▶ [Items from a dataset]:
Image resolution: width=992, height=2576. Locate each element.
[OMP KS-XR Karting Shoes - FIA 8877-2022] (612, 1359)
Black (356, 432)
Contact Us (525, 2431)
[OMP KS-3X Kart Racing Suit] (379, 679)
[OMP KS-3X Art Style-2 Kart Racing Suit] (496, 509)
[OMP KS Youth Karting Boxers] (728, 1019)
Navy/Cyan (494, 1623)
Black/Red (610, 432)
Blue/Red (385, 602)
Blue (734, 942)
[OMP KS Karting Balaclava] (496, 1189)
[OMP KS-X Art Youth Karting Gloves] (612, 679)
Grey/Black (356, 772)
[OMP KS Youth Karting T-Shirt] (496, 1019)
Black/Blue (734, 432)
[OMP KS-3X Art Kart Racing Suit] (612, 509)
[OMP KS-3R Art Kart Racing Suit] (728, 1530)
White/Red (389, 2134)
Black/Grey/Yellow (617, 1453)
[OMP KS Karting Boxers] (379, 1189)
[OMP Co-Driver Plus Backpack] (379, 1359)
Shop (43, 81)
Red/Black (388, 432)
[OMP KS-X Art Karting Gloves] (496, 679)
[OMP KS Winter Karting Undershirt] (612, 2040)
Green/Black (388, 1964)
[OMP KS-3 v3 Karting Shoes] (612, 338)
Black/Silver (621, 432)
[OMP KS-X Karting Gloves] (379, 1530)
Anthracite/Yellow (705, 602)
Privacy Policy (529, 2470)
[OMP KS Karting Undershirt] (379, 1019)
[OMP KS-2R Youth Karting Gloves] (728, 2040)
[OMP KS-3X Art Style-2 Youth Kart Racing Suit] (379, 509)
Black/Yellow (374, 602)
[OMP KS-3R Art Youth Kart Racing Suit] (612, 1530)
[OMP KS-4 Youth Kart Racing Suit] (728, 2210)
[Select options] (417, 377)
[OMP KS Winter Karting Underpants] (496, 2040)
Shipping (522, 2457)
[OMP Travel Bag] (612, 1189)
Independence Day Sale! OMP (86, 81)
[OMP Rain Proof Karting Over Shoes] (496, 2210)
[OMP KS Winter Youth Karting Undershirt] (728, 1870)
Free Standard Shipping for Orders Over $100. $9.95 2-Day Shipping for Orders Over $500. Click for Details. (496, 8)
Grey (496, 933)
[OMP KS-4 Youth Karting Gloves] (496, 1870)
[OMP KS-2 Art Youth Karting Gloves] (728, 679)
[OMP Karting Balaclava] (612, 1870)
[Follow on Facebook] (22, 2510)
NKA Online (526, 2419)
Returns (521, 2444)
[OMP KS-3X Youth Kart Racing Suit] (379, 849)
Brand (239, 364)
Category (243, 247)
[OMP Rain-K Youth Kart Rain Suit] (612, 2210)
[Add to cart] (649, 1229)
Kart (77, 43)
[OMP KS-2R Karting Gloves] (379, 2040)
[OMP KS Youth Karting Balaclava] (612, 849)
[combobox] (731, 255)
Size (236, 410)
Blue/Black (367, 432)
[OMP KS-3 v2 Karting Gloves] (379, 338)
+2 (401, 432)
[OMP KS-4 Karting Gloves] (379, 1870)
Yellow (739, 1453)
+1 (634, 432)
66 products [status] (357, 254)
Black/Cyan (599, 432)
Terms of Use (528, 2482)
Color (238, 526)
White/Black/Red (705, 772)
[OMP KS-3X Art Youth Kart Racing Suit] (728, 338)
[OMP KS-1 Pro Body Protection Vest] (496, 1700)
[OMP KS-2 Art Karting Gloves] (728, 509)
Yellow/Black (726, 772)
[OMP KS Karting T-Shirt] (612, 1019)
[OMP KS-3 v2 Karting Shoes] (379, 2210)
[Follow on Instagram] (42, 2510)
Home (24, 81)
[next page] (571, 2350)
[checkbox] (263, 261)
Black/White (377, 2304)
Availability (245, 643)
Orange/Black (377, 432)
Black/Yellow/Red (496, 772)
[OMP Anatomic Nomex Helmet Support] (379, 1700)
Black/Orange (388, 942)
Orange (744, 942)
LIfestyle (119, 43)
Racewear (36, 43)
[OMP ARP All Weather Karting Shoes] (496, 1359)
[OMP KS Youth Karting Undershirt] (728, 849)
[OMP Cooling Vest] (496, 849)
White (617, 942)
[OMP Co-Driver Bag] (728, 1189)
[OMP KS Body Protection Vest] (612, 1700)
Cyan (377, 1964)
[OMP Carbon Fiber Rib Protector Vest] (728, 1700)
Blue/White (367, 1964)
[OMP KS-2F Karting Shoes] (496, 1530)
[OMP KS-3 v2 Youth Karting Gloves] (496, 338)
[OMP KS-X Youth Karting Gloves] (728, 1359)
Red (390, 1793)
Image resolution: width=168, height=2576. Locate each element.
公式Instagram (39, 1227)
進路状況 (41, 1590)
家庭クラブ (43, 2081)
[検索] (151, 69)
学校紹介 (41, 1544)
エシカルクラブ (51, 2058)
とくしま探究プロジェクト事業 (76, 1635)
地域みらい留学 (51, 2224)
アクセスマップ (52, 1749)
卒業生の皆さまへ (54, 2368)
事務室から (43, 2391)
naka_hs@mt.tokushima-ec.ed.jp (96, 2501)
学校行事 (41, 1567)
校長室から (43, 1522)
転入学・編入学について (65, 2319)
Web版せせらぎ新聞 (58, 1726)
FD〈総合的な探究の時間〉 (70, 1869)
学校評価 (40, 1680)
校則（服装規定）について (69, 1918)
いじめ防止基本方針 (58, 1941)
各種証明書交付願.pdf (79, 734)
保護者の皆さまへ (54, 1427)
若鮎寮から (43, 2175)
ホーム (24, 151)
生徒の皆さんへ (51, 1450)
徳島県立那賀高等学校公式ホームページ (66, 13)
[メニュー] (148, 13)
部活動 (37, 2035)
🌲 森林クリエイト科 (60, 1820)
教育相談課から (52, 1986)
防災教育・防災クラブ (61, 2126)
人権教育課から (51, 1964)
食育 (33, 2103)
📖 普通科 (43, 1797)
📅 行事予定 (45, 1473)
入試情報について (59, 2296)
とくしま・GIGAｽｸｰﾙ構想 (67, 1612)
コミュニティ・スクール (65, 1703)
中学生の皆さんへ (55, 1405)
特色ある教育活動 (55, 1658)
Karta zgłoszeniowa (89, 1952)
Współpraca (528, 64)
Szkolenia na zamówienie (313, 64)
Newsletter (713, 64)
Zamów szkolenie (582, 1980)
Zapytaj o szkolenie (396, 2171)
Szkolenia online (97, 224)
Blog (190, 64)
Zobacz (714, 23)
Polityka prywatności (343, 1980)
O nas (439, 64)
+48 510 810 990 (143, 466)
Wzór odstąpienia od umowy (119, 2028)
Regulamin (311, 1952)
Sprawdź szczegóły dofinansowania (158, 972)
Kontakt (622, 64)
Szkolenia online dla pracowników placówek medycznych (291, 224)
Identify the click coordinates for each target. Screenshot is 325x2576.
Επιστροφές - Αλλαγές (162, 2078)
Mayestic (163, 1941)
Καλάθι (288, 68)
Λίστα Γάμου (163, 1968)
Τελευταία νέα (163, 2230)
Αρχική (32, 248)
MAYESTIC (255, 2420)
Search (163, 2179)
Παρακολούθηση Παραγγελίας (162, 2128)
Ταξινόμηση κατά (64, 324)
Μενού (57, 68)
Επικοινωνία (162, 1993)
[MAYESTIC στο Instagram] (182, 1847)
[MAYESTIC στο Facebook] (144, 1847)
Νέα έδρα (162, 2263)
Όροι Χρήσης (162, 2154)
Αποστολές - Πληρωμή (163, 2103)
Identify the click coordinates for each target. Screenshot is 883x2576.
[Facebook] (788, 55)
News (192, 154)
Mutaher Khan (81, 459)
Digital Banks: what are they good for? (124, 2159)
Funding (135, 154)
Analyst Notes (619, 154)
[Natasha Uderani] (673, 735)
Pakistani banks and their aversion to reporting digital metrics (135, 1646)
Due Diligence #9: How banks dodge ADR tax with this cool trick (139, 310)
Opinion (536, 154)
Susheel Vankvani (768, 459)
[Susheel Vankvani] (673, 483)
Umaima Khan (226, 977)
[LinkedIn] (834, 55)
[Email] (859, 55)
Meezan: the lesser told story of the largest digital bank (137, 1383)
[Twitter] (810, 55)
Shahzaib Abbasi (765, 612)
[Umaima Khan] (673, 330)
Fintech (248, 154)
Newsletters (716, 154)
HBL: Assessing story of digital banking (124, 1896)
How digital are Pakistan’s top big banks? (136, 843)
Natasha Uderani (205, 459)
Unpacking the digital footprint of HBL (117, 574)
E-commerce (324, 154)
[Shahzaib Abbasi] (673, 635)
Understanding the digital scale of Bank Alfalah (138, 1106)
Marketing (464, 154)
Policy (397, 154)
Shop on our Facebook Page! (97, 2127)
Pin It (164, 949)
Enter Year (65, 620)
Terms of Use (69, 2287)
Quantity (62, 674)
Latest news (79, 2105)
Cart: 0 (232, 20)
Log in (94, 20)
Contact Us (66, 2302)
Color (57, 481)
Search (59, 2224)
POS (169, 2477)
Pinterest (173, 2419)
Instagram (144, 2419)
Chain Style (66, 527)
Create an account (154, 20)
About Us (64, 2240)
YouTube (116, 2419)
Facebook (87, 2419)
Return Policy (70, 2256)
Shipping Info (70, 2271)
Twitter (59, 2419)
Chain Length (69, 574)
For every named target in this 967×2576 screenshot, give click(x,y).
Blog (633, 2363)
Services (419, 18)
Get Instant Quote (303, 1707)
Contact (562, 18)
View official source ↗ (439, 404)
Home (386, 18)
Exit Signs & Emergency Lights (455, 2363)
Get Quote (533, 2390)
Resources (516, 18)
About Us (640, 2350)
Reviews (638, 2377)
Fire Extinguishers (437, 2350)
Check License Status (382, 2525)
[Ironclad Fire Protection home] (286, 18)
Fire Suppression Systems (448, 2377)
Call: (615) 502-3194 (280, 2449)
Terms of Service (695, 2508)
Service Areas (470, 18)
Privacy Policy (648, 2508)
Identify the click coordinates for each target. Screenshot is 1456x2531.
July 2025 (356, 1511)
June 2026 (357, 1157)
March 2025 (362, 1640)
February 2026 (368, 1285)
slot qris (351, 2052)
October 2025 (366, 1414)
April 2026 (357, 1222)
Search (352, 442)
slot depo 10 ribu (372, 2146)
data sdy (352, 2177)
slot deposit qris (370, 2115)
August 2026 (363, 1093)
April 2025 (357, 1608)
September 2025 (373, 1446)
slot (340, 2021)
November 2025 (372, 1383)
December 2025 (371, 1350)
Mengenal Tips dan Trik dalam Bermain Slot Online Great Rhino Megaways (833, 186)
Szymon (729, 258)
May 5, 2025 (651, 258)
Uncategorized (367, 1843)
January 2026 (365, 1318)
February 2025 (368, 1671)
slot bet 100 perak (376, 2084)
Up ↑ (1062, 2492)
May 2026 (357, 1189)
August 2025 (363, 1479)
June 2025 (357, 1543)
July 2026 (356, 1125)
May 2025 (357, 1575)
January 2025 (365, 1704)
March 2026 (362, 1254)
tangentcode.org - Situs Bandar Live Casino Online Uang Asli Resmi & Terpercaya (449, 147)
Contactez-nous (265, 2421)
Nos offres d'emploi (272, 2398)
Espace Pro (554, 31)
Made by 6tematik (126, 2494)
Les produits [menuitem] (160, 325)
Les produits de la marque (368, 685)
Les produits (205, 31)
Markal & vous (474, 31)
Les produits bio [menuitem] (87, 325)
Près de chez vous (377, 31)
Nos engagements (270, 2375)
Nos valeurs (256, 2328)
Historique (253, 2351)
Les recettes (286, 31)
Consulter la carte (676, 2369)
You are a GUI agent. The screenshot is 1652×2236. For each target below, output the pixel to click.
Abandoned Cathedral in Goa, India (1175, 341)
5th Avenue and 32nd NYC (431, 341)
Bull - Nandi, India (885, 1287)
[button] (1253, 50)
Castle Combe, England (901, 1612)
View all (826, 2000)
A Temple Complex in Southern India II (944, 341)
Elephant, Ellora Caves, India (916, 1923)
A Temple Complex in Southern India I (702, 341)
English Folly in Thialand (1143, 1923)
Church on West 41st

▶ [Assignment]: Go to the line with "Home (24, 81)" in the entries above and repeat every line from there through the line with "[OMP Carbon Fiber", exactly and with no other text.

▶ [Result of the exercise]:
Home (24, 81)
[next page] (571, 2350)
[checkbox] (263, 261)
Black/White (377, 2304)
Availability (245, 643)
Orange/Black (377, 432)
Black/Yellow/Red (496, 772)
[OMP Anatomic Nomex Helmet Support] (379, 1700)
Black/Orange (388, 942)
Orange (744, 942)
LIfestyle (119, 43)
Racewear (36, 43)
[OMP ARP All Weather Karting Shoes] (496, 1359)
[OMP KS Youth Karting Undershirt] (728, 849)
[OMP Cooling Vest] (496, 849)
White (617, 942)
[OMP Co-Driver Bag] (728, 1189)
[OMP KS Body Protection Vest] (612, 1700)
Cyan (377, 1964)
[OMP Carbon Fiber Rib Protector Vest] (728, 1700)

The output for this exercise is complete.